I built my first computer shortly afterwards. It was a 486DX2/50 with 8 MB RAM. It had VL-BUS for the graphics card, which were just beginning to be something more than a stupid thing to push graphics to the screen. I had a Hercules VL-Bus card, though I can't remember the name of it. Oh, yeah, and sometime around then, hard drive storage got down to $1/MB. I bought a 350 MB HDD for $345 and thought I had a vast expanse of hard drive space that I'd have a hard time filling. There was also the EISA architecture out there for add-on cards, but it was too expensive. PCI finally killed it off completely. Now, to get all the parts, I didn't go online. Ecommerce didn't exist then. I don't think that Mosaic had been released yet. I used a magazine call Computer Shopper and browsed through all the ads, calling my orders over the phone (how quaint!) Wolfenstein 3D was out too, and much better than the original Wolfenstein.
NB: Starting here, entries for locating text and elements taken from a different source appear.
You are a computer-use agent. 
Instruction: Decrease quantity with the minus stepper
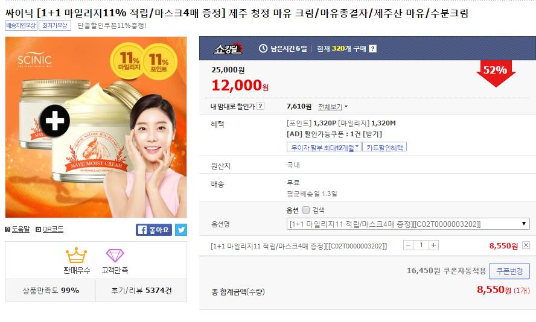[408, 245]
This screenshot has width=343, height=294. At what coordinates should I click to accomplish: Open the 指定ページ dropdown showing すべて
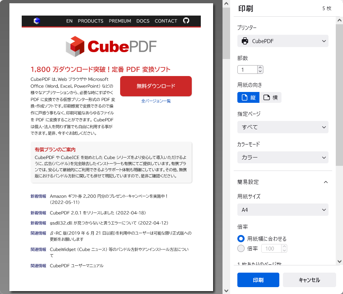(283, 127)
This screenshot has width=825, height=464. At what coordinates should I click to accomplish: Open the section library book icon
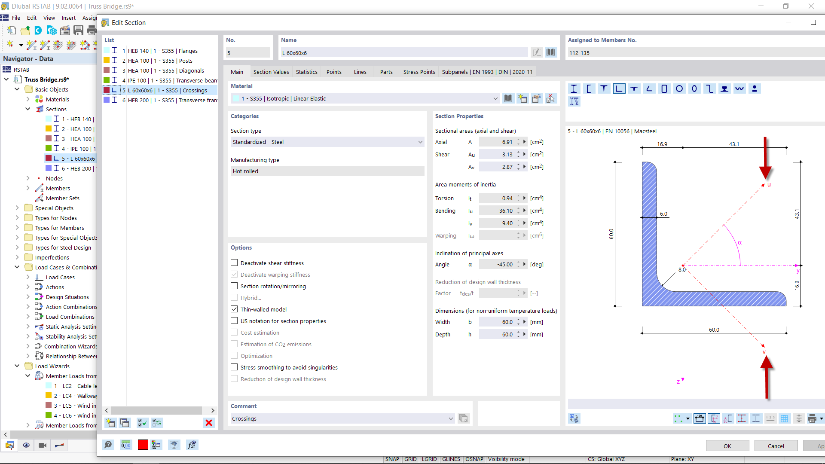click(550, 52)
And let's not forget Doom. Even better, though, I absolutely loved Descent and would actually play a friend over the modem. I'd also upgraded my modem to 2400 baud, then 9600. Eventually, internet connectivity was via a dial-up interface more similar to what we have today (for modems, that is), but configuring it was something of a nightmare. WinSock was a pain to do and get SLIP configured correctly was also a lot of fun. And then standing in line for Windows 95, buying it at midnight ... wow.
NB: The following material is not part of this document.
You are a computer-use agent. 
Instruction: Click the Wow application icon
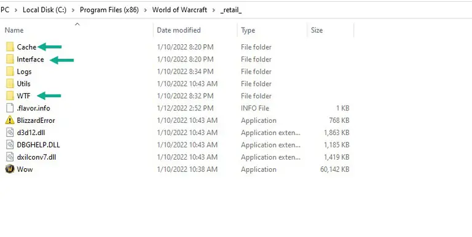(10, 169)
It's amazing to look back where all this technology started. In just a few short years, we now have multi-core processors easily available. For the longest time I wanted a dual-CPU system, but it was just too expensive. Now you can get 4 cores on 1 chip (I don't have one of them ... yet). Gaming has gone to new levels on both the console side (XBox 360) and the PC side. Memory? I've got 4 GB. That's bigger than a lot of the hard drives that I've owned. As for hard drive space, my data drive is 1TB. My OS drive is 750GB (for multi-boot). That's almost 2TB on one desktop. High speed internet connections are pretty standard fare ... and you can even get cellular high-speed internet adapters for your PC, so you can have broadband just about anywhere you go. My phone is probably more powerful than my first computer. It's certainly got more memory. And graphics cards? Well, the GPU's are faster than many, if not most, of the computers I've owned and they have more memory than you could even put on a motherboard until recently. These are dumb cards anymore, not by any stretch of the imagination.
What will things be like 15 years from now? My mind spins just thinking about it. But ... I have no doubt that we'll look back on today's computing platforms and laugh at how powerful we thought they were.